Vorrei tanto non sbagliarmi ma l’impressione è che proprio in ragione dei limiti di impostazione della legge il contenzioso legale non sia destinato a calare ma ad aumentare. Ma su questo è mio dovere invocare l’epochè. Vedremo.
La seconda è che seguendo la logica dei mondi possibili questa legge vi assicuro non è l’unica legge che si poteva fare, cioè le sue soluzioni non sono né uniche né inevitabili né obbligate. In luogo delle linee guida. come dimostro nel mio saggio. si potevano trovare altri modi per definire delle verità scientifiche di riferimento, cioè si potevano usare altre epistemologie, favorevoli tanto al medico che al malato, questo non è stato fatto perché la legge paga i limiti culturali del legislatore (Balduzzi, Alpa, Lorenzin, Gelli e Bianco), non perché le questioni sono ineffabili.

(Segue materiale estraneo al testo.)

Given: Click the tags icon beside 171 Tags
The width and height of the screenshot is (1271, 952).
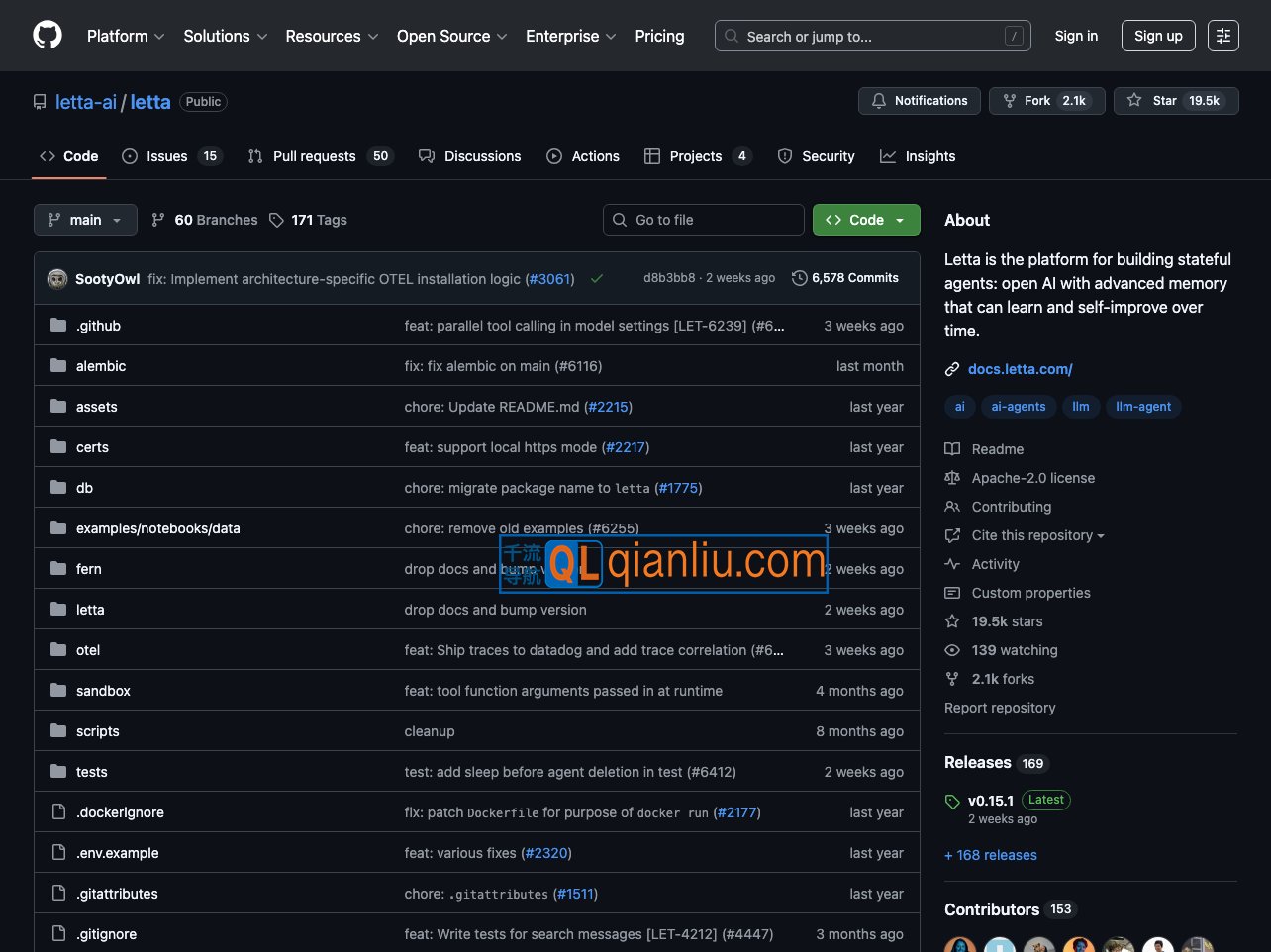Looking at the screenshot, I should [277, 220].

Sarebbe bastato allargare lo sguardo sul grande dibattito epistemologico che per tutto il 900 ha riguardato il problema del metodo e delle evidenze scientifiche per rendersi conto che si poteva andare oltre le linee guida con molti meno effetti collaterali e addirittura con molti più vantaggi per il medico e magari scoprire i vantaggi dell’information technology in luogo di quelli discutibili del risk management (per tante ragioni molto toscano ma molto poco pertinente)
La terza, per riprendere il senso dell’articolo del professor Scorretti, è che abbiamo la legge (bene) fatta salva la sua impalcatura giuridica cioè fatti salvi tutti i vantaggi professionali di cui parla il professor Surico, che si fa per applicarla al meglio cioè per ridurne i probabili effetti collaterali? Per rispondere giocoforza dobbiamo discutere di due cose: linee guida e evidenze scientifiche.
Personalmente
nell’audizione alla Camera dell’11 gennaio 2017 a proposito di una legge delega al governo sulla sperimentazione clinica (non si parlava solo di ordini) ho proposto di aprire un lavoro per aggiornare la metodologia sperimentale e per ridefinire le nozioni di evidenza scientifica perché proprio a partire dalla legge sulla responsabilità professionale abbiamo bisogno di definire strumenti epistemici il meno falsificabili dalla realtà o quanto meno più aperti alle complessità dei casi e delle contingenze.
Mi dispiace fare la figura del guasta feste ma vi assicuro che vale la pena per tutti, dopo la piacevole e meritata sbornia, tornare con i piedi per terra.